* [Supplied text]
Britain Can’t Build Its Way Out. So the Smart Money Is Refurbishing Instead
Britain has a building problem, and it is not the one most people think. The shortage everyone talks about is bricks and mortar: too few homes, too little quality office space, a development pipeline running on empty. The shortage nobody planned for is people. There are not enough builders to put up what the country says it needs, and there will be fewer still by the end of the decade.
In June, the Construction Industry Training Board did the sums. To meet Britain’s housing and retrofit ambitions, the sector needs an extra 206,000 workers by 2030, roughly 41,200 every year. Set that against a workforce where more than a third are over fifty and edging towards retirement, and the maths stops working. You cannot recruit your way out of that gap fast enough, and you certainly cannot build your way out of it.
“The construction industry is faced with balancing short-term uncertainty while ensuring there are enough skilled workers to meet demand,” says Tim Balcon, chief executive of the CITB. It is a careful way of describing a hard truth. The ambition is there. The hands to deliver it are not.
Why Knocking Down Is the Expensive Option
The first reason the smart money has moved is written into the carbon maths. Every time a building is demolished and replaced, the country pays an enormous, invisible bill in embodied carbon, the emissions locked into concrete, steel and the act of construction itself. Refurbishing an existing building sidesteps most of that cost. One widely cited study of a Victorian terrace found that building a new home of the same size produced up to thirteen times more embodied carbon than refurbishing the old one.
This is where the argument stops being about scarcity and starts being about strategy.

* [Activities]
1 – According to the refurbishment article, how many extra workers does the construction sector need by 2030?
2 – Please retype, word for word, the part of the refurbishment article that opens with the words containing "Britain Can’t Build" and closes with "way out of it.".
3 – In the refurbishment article, what things are embodied carbon emissions said to be locked into?
Nothing in the data is needed here.

* [Listed records]
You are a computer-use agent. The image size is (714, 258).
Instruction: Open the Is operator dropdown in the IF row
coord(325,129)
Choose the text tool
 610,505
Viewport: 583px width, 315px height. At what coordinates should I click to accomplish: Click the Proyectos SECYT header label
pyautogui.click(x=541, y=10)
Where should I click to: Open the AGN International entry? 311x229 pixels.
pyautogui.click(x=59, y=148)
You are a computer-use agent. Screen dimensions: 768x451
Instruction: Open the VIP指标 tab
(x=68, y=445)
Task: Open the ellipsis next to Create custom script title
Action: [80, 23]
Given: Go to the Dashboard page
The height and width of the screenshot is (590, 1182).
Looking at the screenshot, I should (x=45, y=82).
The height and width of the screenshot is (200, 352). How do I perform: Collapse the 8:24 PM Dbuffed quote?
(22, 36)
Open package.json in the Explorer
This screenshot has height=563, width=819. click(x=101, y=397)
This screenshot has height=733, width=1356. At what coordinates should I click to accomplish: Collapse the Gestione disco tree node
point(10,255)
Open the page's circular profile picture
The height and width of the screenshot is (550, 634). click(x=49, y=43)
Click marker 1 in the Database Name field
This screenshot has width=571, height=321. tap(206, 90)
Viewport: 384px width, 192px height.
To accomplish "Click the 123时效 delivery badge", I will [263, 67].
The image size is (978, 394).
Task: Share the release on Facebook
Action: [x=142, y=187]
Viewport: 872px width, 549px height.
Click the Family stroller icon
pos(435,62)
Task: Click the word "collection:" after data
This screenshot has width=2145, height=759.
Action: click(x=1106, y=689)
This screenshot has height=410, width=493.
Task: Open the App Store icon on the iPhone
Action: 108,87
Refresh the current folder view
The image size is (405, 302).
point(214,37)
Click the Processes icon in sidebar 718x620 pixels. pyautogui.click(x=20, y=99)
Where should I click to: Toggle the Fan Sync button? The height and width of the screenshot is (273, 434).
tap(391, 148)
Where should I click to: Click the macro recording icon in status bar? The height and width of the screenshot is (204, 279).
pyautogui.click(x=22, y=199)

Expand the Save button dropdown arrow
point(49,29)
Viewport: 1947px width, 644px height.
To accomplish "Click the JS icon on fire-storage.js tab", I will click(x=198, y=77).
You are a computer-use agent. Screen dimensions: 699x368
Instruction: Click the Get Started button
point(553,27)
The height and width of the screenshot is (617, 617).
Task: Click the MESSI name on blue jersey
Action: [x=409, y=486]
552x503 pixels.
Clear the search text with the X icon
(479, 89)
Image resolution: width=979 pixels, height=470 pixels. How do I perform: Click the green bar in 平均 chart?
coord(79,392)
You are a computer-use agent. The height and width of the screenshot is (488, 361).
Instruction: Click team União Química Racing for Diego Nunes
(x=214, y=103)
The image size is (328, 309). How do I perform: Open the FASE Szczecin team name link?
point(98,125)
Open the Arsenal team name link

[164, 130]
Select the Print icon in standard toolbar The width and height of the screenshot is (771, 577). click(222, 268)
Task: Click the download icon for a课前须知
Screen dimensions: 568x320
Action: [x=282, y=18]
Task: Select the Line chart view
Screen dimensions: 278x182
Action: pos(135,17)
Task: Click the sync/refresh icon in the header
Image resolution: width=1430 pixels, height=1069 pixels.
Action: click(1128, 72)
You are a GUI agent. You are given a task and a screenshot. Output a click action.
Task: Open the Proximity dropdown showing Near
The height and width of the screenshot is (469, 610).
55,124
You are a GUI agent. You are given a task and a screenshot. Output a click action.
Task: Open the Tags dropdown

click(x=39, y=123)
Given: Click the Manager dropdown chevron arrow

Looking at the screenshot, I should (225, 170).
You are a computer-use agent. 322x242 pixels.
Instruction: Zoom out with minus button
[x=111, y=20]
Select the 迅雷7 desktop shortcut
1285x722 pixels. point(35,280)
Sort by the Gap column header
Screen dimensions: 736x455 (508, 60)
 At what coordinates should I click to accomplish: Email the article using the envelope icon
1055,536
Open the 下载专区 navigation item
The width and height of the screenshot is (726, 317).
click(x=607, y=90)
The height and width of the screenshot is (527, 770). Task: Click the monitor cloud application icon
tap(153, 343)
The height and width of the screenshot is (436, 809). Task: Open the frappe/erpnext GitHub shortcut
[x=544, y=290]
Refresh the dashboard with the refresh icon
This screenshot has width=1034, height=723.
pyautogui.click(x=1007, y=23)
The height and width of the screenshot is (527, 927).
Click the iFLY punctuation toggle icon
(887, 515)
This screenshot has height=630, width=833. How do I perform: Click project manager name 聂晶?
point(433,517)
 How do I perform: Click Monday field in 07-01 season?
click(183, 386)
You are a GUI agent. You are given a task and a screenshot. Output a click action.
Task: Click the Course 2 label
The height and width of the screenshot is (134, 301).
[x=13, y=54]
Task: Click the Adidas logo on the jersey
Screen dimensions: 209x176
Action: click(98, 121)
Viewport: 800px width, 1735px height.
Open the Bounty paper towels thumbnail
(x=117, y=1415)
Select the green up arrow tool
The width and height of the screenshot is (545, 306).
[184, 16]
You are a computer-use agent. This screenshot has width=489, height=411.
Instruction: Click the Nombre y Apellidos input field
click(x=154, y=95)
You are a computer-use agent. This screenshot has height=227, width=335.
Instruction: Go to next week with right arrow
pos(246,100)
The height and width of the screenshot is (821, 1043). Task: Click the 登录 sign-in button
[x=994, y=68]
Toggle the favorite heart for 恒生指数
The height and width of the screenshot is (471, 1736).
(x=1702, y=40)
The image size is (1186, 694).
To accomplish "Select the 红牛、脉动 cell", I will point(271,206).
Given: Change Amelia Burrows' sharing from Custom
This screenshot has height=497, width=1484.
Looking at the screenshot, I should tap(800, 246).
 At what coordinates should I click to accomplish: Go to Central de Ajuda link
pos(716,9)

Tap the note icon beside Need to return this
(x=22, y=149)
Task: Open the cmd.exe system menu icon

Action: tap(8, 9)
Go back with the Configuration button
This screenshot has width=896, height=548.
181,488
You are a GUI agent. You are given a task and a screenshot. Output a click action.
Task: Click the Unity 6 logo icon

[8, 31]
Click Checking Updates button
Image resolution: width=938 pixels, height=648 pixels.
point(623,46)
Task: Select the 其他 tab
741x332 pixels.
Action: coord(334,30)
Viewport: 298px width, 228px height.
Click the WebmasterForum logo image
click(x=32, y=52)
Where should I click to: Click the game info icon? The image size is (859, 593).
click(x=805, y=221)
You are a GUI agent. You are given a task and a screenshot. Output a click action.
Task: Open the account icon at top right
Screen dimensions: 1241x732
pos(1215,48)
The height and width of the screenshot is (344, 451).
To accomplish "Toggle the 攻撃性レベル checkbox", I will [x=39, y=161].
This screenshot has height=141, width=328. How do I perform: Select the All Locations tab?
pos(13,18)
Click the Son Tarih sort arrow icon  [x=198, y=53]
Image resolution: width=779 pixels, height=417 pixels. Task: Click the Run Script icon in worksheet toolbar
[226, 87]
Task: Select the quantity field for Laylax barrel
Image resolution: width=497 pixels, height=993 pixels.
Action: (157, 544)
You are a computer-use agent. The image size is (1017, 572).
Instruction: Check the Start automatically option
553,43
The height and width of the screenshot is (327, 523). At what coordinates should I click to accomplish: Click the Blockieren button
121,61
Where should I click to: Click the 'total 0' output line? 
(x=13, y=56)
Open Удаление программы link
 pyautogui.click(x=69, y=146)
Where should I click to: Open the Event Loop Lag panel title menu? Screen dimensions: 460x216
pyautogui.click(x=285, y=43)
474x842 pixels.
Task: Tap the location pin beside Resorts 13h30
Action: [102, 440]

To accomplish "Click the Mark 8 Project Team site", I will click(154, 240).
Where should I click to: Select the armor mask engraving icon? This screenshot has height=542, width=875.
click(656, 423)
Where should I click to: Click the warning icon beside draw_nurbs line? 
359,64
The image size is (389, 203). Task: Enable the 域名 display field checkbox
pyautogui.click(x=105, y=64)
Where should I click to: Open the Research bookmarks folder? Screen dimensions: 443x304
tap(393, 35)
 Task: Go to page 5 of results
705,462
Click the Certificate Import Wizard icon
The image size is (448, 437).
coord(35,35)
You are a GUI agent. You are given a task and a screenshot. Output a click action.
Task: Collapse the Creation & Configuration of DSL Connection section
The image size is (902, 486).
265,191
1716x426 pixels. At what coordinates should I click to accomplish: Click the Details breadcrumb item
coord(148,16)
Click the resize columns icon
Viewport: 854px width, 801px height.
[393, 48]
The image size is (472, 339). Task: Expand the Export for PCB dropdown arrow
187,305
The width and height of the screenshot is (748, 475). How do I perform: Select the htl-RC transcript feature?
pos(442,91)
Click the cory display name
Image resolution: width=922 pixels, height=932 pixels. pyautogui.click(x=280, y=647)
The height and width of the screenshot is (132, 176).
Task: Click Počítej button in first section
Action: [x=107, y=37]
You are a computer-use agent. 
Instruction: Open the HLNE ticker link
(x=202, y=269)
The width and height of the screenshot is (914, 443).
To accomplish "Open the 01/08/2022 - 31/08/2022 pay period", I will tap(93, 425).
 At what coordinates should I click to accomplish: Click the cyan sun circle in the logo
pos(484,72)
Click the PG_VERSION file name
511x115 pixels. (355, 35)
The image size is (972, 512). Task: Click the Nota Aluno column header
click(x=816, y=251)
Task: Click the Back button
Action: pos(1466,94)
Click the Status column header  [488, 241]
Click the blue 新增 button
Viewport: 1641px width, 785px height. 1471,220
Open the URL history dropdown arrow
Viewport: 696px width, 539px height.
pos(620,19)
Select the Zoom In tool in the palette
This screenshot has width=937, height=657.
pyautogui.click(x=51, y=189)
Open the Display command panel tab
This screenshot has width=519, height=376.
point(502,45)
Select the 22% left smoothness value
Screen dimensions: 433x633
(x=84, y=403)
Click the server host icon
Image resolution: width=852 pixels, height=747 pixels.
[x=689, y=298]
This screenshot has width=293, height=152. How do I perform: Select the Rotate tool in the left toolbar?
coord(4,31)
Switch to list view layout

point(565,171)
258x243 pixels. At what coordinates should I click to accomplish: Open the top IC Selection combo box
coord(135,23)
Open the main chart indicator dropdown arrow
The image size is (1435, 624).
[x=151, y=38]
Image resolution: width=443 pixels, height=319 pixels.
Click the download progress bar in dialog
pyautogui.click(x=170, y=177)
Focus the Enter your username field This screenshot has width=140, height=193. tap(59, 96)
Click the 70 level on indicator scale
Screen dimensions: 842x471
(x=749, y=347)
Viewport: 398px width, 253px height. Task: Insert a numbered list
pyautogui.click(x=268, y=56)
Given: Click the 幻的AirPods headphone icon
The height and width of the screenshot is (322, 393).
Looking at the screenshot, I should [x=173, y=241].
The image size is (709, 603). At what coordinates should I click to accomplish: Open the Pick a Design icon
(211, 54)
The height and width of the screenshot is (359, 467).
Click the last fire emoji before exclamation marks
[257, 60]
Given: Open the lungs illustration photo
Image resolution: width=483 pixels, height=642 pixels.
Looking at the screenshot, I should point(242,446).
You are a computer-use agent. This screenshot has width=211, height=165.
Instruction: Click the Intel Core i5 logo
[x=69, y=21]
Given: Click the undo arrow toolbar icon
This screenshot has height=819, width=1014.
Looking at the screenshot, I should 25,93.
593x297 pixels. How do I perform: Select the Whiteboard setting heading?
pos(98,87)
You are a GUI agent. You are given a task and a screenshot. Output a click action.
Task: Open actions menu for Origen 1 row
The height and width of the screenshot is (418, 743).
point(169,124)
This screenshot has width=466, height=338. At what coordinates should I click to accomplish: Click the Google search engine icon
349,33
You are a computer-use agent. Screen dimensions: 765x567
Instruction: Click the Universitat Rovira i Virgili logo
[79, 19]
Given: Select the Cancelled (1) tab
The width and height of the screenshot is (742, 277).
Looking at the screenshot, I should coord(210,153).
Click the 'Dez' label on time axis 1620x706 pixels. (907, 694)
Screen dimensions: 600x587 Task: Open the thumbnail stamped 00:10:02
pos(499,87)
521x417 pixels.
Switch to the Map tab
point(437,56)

* [Answers to the exercises]
1 – 206,000

2 –
Britain Can’t Build Its Way Out. So the Smart Money Is Refurbishing Instead
Britain has a building problem, and it is not the one most people think. The shortage everyone talks about is bricks and mortar: too few homes, too little quality office space, a development pipeline running on empty. The shortage nobody planned for is people. There are not enough builders to put up what the country says it needs, and there will be fewer still by the end of the decade.
In June, the Construction Industry Training Board did the sums. To meet Britain’s housing and retrofit ambitions, the sector needs an extra 206,000 workers by 2030, roughly 41,200 every year. Set that against a workforce where more than a third are over fifty and edging towards retirement, and the maths stops working. You cannot recruit your way out of that gap fast enough, and you certainly cannot build your way out of it.

3 – Concrete, steel, and the act of construction itself.